[TAP] Summary: data type for column metadata

Sun Apr 19 17:12:39 PDT 2009

To summarize, what is currently proposed for TAP metadata queries
are the following:

     o	VOSI interface returning registry XML for the full tableset
 	provided by the service.  The metadata for a single table or
 	a simple list of tables cannot be directly queried, and the
 	client must deal with a custom XML schema.  This is needed
 	for registry-based discovery.

     o	Null query returning a table (defaulting to VOTable format)
 	with no data rows.  A null query can result from any data
 	query which does not find any rows (which is not an error),
 	or can be forced by setting MAXREC=0.  This is simple
 	and uses the standard query mechanism, but returns only
 	basic VOTable-specific instance metadata for a single table.
 	Special support is however provided via the VOTable mechanisms
 	for things like GROUP which can be useful for associating
 	coordinate fields or grouping the fields of a data model.

     o	Tableset metadata queries via TAP_SCHEMA.  This allows the
 	tableset schema to be directly queried, rather than querying a
 	table instance, hence a richer set of metadata can be queried.
 	The standard query interface can be used to query table
 	metadata such as a list of tables or a list of the columns of
 	a table.  Individual TAP_SCHEMA tables may be queried which
 	is convenient for the client which does not normally want all
 	the metadata for the full tableset as with the VOSI interface
 	(although the param query as currently proposed does provide
 	a special mechanism for returning the full tableset metadata).

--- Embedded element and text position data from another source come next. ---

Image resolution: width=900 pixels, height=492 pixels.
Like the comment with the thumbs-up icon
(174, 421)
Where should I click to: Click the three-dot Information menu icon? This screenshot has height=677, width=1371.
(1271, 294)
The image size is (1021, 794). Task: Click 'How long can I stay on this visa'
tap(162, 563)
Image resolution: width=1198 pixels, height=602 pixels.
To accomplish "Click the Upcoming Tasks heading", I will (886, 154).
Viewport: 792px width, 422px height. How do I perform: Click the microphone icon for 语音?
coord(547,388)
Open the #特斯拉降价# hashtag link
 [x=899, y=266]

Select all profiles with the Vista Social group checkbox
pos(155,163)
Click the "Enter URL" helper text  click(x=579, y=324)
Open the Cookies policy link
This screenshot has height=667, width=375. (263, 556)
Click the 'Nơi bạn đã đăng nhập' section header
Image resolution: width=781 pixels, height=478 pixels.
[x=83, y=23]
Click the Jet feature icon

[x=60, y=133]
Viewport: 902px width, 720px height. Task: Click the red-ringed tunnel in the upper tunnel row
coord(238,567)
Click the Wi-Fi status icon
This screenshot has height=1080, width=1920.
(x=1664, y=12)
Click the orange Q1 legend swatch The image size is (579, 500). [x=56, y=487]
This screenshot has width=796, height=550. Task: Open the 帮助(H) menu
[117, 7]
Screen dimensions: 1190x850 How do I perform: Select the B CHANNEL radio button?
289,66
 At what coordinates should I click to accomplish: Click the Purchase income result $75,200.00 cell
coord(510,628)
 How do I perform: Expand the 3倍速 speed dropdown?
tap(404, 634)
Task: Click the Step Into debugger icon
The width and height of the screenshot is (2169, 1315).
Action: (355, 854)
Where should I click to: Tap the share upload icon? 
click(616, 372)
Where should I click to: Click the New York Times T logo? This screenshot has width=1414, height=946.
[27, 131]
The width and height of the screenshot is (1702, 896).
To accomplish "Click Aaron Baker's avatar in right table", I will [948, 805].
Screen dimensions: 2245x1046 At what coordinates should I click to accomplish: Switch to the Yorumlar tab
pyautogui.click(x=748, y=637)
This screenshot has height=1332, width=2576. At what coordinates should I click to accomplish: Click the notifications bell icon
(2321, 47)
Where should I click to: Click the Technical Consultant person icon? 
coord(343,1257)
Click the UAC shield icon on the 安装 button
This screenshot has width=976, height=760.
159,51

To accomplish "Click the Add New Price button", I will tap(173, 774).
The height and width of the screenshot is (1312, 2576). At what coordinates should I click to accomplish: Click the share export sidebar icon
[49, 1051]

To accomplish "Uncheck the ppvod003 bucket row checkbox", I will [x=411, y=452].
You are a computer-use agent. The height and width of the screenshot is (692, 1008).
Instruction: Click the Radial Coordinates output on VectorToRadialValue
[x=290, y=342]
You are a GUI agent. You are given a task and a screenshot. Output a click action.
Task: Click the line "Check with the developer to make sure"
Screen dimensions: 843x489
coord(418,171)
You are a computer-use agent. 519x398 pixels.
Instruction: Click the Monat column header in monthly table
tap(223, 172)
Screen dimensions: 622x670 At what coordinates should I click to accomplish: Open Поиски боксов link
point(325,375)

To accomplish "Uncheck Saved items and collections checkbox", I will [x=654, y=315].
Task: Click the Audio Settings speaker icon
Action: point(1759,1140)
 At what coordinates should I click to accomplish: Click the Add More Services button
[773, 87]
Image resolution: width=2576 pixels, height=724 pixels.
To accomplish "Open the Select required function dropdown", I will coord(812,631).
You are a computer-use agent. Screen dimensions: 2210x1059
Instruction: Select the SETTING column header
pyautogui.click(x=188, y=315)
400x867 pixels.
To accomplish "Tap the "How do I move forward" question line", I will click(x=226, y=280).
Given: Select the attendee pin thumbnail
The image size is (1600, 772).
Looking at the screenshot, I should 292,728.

Both the ADQL and param query interfaces (if either or both are
supported by the service) can be used for either null queries
(MAXREC=0) or to query the TAP_SCHEMA.

Some examples (taking liberties with the HTTP formatting and ignoring
how we specify the query mode):

     QUERY="SELECT * FROM someTable"&MAXREC=0	# null query via ADQL
     FROM=someTable&MAXREC=0			# null query via param query

     QUERY="SELECT * FROM TAP_SCHEMA.tables"	# list tables via ADQL
 						# table columns via ADQL
     QUERY="SELECT * FROM TAP_SCHEMA.columns WHERE table_name=someTable"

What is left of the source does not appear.